[lfs-support] What Is "The" LFS Partition?

Bruce Dubbs bruce.dubbs at gmail.com
Tue Nov 6 11:28:54 PST 2012

Feuerbacher, Alan wrote:

>> For historical reasons, the MBR scheme only allowed four
>> partitions. And (using e.g. fdisk) you can create exactly four
>> PRIMARY partitions. So, if you need four partitions or less, that's
>> fine. But if you need more, one of the four partitions (usually the
>> last) can be an EXTENDED partition. This extended partition
>> (usually) covers the rest of the disk, and in the beginning you
>> will have an extended partion table.
>> From other recent reading I now understand that this whole scheme
>> is a kludge, and that's why it's not straightforward to understand.
>> I always wondered why there was a limit of four primary partitions,
>> and why there was even the notion of primary partitions, as opposed
>> to extended partitions, at all. The extended type is a kludge.

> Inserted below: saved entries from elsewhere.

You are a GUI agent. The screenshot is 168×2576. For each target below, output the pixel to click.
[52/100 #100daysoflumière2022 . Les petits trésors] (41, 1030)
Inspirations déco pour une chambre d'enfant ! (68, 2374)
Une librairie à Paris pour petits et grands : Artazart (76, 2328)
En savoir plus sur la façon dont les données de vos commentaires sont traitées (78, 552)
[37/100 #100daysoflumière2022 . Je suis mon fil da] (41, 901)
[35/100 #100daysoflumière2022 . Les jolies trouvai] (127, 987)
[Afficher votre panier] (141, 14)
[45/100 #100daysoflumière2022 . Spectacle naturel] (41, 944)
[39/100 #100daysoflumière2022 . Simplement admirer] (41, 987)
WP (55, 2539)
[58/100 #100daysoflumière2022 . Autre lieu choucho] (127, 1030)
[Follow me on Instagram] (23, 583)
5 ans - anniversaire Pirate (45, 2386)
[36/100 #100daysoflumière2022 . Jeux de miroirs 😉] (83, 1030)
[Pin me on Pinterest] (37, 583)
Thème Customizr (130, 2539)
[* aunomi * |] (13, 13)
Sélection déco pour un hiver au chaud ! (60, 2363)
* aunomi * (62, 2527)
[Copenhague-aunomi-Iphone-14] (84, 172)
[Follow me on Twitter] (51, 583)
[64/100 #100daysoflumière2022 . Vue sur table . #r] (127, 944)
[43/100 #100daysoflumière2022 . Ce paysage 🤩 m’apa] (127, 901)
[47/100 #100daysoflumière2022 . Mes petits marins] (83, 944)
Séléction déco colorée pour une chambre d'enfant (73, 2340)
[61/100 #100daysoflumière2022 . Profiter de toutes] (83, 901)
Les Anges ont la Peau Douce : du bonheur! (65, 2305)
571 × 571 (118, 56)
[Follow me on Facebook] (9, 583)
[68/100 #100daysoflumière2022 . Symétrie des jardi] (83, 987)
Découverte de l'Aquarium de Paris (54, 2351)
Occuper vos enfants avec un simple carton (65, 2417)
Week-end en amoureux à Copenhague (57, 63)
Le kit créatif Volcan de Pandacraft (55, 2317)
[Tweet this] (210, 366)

When hard disks were first introduced, they were quite small.  I died 
one that was 14 inches in diameter, 5 platters, and 3MB.

The original DR-DOS, that preceded MDS-DOS, set up the first 512 byte 
sector as the boot sector.  It allowed four partitions.  The scheme has 
been modified over the years with backward compatibility in mind. Now, 
it just can't be modifified any more and for 2T drives and still keep 
backward compatibility.  It's time to throw away the buggy whip.

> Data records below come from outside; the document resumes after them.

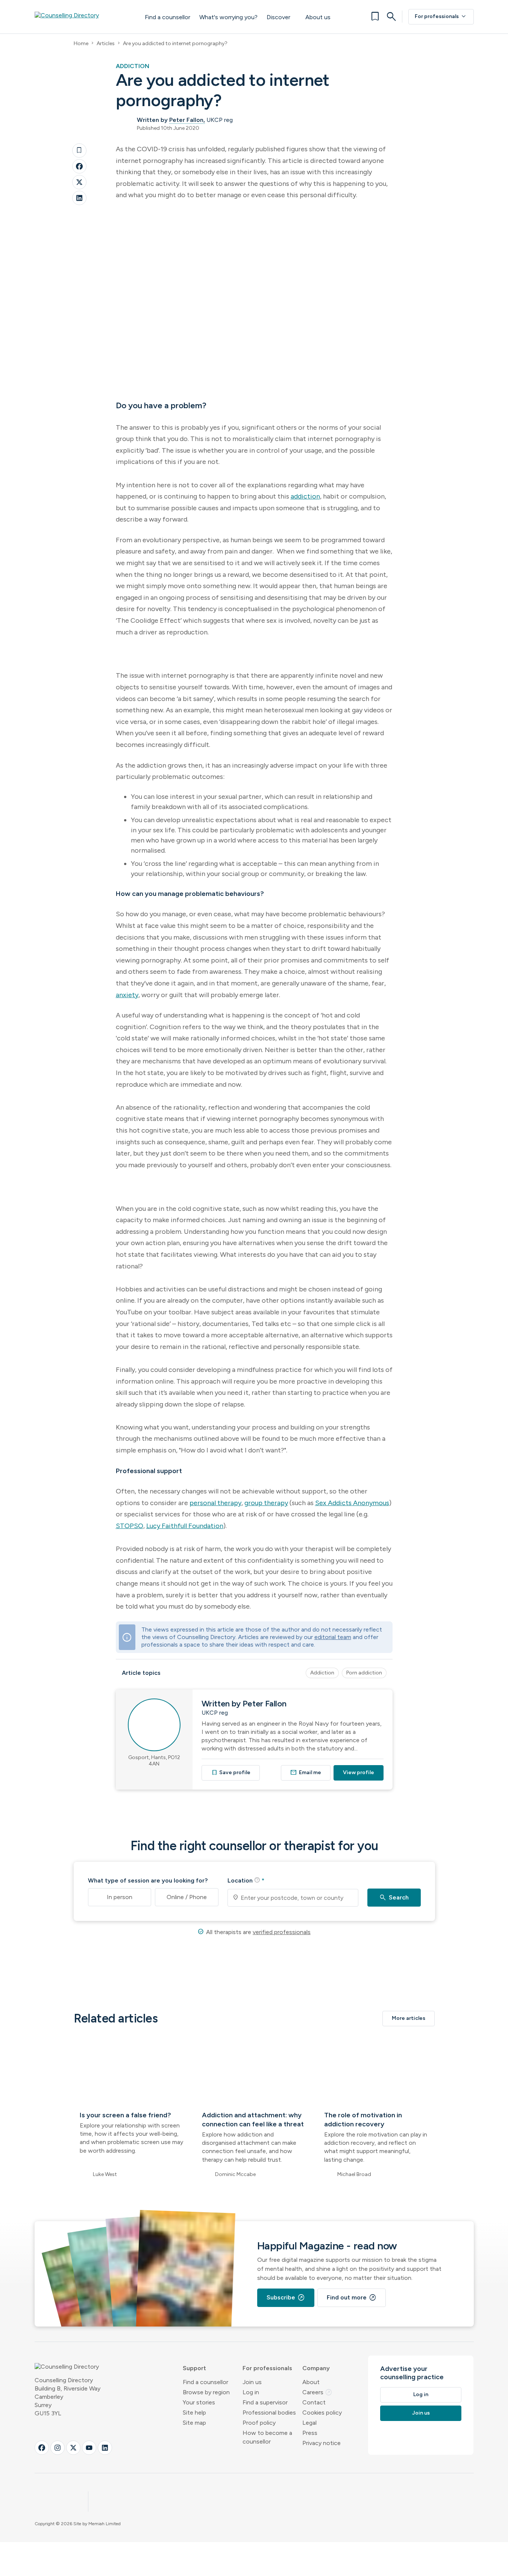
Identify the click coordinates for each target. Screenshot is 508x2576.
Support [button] (194, 2368)
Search (394, 1897)
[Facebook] (79, 166)
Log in (251, 2392)
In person (119, 1897)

>> When you format a block device as a filesystem (e.g. with mke2fs),
>> the first few bytes of the (block device seen as an) array of bytes
>> gets initialized with some "magic" values.
>> When the "mount" command is used on a block device (e.g. "mount
>> /dev/sda7 /mnt"), it looks at the first few bytes for those
>> "magic" values, to figure out which type of filesystem is there. It
>> then instructs the kernel to interpret the block device as a
>> filesystem of a certain kind.

Actually that's the first physical 512B sector.  The MBR starts 446 
bytes into the sector and the last two bytes have the signature of 0xAA55.

> So "mount" essentially associates a physical location in a particular
> partition (say, the first few magic bytes of /dev/sda7) with a
> directory name ("/mnt"), no?

A bit more than that.  It has to set up data structures and do some 
other initialization.

> Why does one have to create a directory with that name before
> executing the "mount" command?

The system has to know where to attach the data structures in the file 
tree.  You could create a script to do a 'mkdir -p <mountpoint>; 
mount...', but that's overkill.

>> Suggestion: Do not play with LVM until you understand the basics!
> But LVM is touted as being easier to deal with than the older system.
> Is that not the case?

No it's not.  At least in the beginning.  It's rarely needed outside a 
large installation where disks are being added and removed all the time.

Large distros what to do things 'one way', so they use it by default 
even though it only provides a benefit to a relatively few users.

> For example, last night I managed to make GPT partitions and an LVM
> filesystem on my new hard disk (earlier today I emailed this list
> with a blow-by-blow account of doing this), based only on material
> from Net searches. Now, if I can do that, I would think that the
> process is substantially easier than the old methods.

I'd just use GPT and then use mkfs on the partitions created.  You only 
need a bios_partition on the drive you will boot from.

>> Although using several partitions for one system (e.g. /, /boot,
>> /usr, /var, /opt) has it's merits - in particular if you have a
>> power break and the filesystems are broken -
> Can you elaborate?

Yes, please.  I don't understand that statement either.

>> I now find it much easier to just have the whole system on one
>> partition.
> Easier mainly because you don't have to create a lot more
> partitions?

Easier, but less flexible.  Being able to mount things like /home or 
/boot allows much better sharing between different builds/distros.